Council members serve at the pleasure of the Celestials. Lose their favor, lose your seat. But while you hold it, you are one of the most powerful people in the Isles, and everyone who wants something from the government knows it.

  • Spymaster - Controls information, secrets, and the intelligence networks of the realm. Knows things that other people would prefer stayed unknown. The quietest seat on the Council and often the most dangerous.
  • Seneschal - Manages the capital's infrastructure and daily operations. Keeps Suncoast running, the trade flowing, and the machinery of government turning. Less glamorous than the other seats. No less vital.
  • Marshal - Commands the military forces and strategic defense of the Isles. When armies march, the Marshal decides where they go and what they do when they get there.
  • Grand Seer - The mystical advisor. Interpreter of prophecy, reader of omens, and the one person at the table whose counsel comes from something other than politics. Whether that makes the Grand Seer more trustworthy or less depends on who you ask.

The Balance of Power

The genius of the system, if it can be called genius and not simply the Celestials knowing exactly what mortals are like, is the balance.
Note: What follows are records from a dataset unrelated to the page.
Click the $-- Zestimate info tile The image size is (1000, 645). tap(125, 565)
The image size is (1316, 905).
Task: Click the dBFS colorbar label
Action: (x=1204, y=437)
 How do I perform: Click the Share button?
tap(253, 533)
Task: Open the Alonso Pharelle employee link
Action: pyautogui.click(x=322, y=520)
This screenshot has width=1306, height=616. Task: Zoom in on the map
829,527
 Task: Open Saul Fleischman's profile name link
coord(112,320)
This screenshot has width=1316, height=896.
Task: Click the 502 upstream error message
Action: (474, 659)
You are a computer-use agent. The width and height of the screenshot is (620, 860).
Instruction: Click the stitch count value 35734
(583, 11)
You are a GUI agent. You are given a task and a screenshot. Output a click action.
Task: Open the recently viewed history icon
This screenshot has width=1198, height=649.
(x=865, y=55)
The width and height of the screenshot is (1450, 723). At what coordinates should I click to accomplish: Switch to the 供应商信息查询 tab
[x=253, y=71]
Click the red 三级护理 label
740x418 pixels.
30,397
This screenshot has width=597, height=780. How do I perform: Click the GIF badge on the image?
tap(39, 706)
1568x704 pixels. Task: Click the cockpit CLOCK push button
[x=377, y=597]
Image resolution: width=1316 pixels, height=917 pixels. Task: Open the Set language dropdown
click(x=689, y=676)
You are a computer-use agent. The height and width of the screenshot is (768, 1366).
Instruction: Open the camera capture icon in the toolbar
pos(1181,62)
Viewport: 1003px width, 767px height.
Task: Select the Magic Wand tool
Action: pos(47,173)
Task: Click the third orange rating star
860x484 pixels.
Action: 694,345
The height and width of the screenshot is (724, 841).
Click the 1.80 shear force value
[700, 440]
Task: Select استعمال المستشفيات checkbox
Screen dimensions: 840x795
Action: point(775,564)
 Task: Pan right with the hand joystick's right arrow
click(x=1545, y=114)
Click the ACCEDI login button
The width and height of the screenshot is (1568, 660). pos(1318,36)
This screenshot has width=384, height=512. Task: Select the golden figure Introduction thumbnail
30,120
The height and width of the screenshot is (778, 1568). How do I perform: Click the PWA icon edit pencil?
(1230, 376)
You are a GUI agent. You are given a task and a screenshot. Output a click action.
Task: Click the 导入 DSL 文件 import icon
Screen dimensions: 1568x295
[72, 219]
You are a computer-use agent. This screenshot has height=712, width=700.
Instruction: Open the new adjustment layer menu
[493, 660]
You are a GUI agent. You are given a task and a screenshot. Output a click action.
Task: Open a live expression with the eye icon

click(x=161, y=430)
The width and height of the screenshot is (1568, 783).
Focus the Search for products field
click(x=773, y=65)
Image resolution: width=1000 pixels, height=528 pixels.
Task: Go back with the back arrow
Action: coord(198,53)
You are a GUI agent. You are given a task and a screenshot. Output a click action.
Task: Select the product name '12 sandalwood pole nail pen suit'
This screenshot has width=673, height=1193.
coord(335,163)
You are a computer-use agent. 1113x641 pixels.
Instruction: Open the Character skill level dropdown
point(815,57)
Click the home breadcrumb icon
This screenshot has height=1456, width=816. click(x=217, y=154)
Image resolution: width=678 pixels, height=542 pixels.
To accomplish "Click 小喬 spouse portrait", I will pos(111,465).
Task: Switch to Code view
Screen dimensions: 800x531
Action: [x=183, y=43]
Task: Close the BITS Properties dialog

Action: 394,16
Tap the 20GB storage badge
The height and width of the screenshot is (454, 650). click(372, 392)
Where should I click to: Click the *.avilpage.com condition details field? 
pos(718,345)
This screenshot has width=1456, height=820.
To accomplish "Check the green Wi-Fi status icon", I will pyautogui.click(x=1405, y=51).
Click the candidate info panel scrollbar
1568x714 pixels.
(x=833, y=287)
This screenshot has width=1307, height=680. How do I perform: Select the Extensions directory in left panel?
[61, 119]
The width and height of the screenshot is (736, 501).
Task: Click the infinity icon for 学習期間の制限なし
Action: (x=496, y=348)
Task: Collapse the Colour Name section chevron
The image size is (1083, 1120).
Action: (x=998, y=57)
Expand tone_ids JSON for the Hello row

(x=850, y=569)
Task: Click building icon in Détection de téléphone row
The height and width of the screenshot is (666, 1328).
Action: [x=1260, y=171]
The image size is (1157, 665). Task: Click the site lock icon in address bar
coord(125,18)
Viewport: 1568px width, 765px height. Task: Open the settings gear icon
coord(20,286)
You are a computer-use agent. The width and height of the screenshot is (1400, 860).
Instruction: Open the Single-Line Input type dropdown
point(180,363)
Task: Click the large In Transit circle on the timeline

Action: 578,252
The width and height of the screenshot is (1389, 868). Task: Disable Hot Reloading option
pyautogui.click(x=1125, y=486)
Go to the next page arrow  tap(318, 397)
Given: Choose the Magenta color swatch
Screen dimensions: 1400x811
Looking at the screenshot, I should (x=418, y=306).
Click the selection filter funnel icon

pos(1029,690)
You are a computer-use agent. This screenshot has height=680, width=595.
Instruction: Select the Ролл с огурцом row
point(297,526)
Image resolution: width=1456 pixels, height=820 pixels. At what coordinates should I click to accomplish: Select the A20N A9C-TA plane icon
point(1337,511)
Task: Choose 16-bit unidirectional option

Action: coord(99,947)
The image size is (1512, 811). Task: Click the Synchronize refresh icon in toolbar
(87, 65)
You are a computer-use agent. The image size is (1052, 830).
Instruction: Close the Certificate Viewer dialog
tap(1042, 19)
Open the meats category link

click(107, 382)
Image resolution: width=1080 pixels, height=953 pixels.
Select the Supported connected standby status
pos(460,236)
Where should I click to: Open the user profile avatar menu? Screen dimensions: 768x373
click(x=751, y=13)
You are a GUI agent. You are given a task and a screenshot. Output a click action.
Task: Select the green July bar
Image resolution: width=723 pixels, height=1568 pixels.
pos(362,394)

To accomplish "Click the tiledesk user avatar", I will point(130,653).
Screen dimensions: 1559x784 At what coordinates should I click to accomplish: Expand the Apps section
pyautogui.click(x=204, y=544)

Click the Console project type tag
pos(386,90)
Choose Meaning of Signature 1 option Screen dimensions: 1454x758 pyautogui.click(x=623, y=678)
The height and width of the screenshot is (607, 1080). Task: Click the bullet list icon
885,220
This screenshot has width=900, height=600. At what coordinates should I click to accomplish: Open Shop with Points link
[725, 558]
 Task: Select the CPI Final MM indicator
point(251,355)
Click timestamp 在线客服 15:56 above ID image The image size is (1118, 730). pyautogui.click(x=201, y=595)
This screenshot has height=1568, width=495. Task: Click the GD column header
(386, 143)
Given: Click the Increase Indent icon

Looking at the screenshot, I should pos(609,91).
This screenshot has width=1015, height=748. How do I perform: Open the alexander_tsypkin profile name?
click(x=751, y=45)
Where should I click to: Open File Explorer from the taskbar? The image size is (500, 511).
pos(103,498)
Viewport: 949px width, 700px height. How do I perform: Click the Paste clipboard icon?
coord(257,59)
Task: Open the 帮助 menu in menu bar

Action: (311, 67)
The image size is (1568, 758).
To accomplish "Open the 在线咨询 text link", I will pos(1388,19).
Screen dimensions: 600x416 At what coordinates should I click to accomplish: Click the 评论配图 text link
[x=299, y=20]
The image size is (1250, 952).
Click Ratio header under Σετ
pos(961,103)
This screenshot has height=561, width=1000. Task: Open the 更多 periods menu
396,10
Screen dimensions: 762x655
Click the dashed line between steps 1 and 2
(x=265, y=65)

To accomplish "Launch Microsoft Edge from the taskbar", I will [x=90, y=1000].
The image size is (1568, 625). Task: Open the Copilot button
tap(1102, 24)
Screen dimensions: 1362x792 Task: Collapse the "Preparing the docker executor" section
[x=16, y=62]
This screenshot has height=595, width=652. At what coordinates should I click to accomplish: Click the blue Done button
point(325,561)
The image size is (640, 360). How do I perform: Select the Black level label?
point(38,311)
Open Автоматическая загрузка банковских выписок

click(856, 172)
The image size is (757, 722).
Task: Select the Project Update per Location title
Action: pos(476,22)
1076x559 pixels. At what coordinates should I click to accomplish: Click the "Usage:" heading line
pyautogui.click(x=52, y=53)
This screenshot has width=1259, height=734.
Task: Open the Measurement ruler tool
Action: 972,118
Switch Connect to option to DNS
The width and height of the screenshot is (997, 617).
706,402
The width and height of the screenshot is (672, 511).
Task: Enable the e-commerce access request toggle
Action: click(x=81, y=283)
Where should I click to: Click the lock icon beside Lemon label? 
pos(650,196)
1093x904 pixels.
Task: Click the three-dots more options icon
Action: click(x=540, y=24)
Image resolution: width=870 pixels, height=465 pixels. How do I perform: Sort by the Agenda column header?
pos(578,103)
The Regent has the authority to govern but cannot command the military arm of the Crown. The Hand has the Celestials' ear but cannot set policy or control trade. The Council elects the Regent but serves at celestial pleasure. The Celestials have ultimate authority but choose not to use it except in extremity.

Every piece checks every other piece. No single person, no single house, and no single faction can accumulate enough power to become what Rhaenor became. That is the point. The Great War taught the Isles what happens when one ruler holds unchecked authority and a dragon's temper. The system that replaced it was built specifically to make sure that never happens again.

Does it work perfectly? No. It works like any system run by ambitious, proud, stubborn mortals with old grudges and long memories. It creaks. It strains. Factions push at every boundary. But the boundaries hold, because behind all the mortal politics, two Celestials are watching. And everyone knows it.

Why It Matters

Three years ago, the Rookery Isles were a collection of independent nations at war with each other and with a tyrant who burned anyone who refused to kneel. There was no council, no regent, no central authority of any kind. Just fire, and blood, and the strong taking from the weak.

The system that exists now is only three years old. It is young, untested in many ways, and built on a foundation of nations that spent centuries governing themselves and see no particular reason to stop. Every Duke, every Prince, every Lord who sits at the council table remembers what sovereignty felt like. Some of them miss it. Some of them are quietly waiting to see if this new order holds, or if it cracks.

The Regent's authority is real. The Hand's authority is real. The Council's power is real. But all of it rests on the understanding that the Celestials are watching, that the prophecy was true, and that the alternative is what came before.

For now, that is enough.

[OOC NOTE]: The governance system creates natural RP tension at every level. The Regent and Hand must cooperate but have different masters and different priorities. Council seats are contested political prizes. Every house wants influence over the government but no house can control it outright.

CURRENT OFFICEHOLDERS:
Regent: Beric Emberwave
Hand of the Crown: Coffee Armwieller Allyrion

KEY RULE: The Regent governs the realm. The Hand guards it. Neither can command the other. The Celestials intervene only in existential matters. Everything else is mortal politics, and mortal politics is where the best stories happen.

The entire system is only three years old. It is new, untested, and built on top of centuries of national sovereignty. Characters from any house can have strong opinions about whether this works, whether it should work, or whether it is simply the Celestials' polite way of ruling everything without admitting it.